The USB Promoter Group announced today that it has finalized the design of the USB Type-C plug, a new type of USB plug that's designed to completely replace every size of all current USB connectors. Like Apple's Lightning cables, the new connector is reversible so that it can be used in any orientation.
According to the USB-IF's press release, the new connector is "similar in size" to current micro USB 2.0 Type-B connectors (the ones you use for most non-Apple phones and tablets). It is designed to be "robust enough for laptops and tablets" and "slim enough for mobile phones." The openings for the connector measure roughly 8.4mm by 2.6mm.
As we've reported previously, cables and adapters for connecting Type-C devices into older Type-A and Type-B ports will be readily available—the prevalence of these older ports will make any industry-wide shift to USB Type-C an arduous, years-long process.
The new Type-C plug will be compatible with USB 3.1, a revised version of the spec that boosts theoretical transfer speeds from the 5Gbps of USB 3.0 to 10Gbps and that supports delivery of up to 100W of power using the USB Power Delivery spec.
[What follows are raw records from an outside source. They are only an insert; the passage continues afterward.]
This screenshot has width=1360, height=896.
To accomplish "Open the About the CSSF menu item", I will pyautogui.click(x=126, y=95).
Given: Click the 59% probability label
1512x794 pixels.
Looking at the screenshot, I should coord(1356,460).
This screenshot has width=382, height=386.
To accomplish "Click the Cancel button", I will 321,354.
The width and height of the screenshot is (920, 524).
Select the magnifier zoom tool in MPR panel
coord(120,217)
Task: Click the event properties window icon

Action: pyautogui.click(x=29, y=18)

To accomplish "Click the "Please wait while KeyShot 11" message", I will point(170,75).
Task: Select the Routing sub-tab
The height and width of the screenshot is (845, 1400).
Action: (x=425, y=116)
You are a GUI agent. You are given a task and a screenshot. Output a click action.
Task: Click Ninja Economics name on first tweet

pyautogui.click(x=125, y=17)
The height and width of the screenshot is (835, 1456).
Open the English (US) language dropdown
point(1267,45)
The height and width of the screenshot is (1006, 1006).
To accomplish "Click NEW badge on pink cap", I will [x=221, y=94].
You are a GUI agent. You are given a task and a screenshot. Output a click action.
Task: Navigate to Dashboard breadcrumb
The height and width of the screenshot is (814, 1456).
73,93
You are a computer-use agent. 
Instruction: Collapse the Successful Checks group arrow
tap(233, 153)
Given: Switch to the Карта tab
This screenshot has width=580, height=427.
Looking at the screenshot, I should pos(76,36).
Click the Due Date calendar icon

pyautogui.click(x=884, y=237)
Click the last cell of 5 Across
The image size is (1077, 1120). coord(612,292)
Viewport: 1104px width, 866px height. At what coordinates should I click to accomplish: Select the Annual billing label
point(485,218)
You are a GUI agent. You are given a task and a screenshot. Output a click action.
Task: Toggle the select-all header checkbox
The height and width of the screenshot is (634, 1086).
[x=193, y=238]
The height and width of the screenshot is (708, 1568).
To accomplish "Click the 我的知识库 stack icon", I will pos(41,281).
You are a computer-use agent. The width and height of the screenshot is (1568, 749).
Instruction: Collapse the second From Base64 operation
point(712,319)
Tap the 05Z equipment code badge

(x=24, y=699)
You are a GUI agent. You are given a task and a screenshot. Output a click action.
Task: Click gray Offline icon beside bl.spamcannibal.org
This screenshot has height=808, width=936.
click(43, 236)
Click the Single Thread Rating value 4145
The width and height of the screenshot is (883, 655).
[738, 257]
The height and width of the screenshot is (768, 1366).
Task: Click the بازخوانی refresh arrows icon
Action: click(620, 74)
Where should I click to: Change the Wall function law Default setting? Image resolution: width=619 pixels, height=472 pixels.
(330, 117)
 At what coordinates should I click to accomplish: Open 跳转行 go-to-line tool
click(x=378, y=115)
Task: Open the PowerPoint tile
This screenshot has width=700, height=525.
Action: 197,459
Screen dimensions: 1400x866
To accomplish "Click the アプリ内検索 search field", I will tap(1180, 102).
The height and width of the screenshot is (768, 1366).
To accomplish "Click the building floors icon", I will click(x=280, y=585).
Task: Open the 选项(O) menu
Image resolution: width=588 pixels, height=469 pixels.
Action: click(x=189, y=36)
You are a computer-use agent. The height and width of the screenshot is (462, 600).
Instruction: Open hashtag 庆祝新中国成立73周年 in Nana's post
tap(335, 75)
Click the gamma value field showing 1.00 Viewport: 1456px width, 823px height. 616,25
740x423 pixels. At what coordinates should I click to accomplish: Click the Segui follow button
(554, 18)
First-generation Thunderbolt controllers from Intel have offered 10Gbps of bandwidth for a while now and second-generation controllers double this to 20Gbps, but USB has the advantage of being a much more widely used standard that is generally built into all chipsets and SoCs. The USB 3.1 spec was finalized a year ago, but as of this writing it has yet to show up in any shipping devices.
Finally, the USB Type-C connector has been designed to scale with the USB spec as it gets faster, so as we move beyond USB 3.1 it should be possible to make future cables physically compatible with one another, avoiding ugly solutions like the micro USB 3.0 Type-B connector.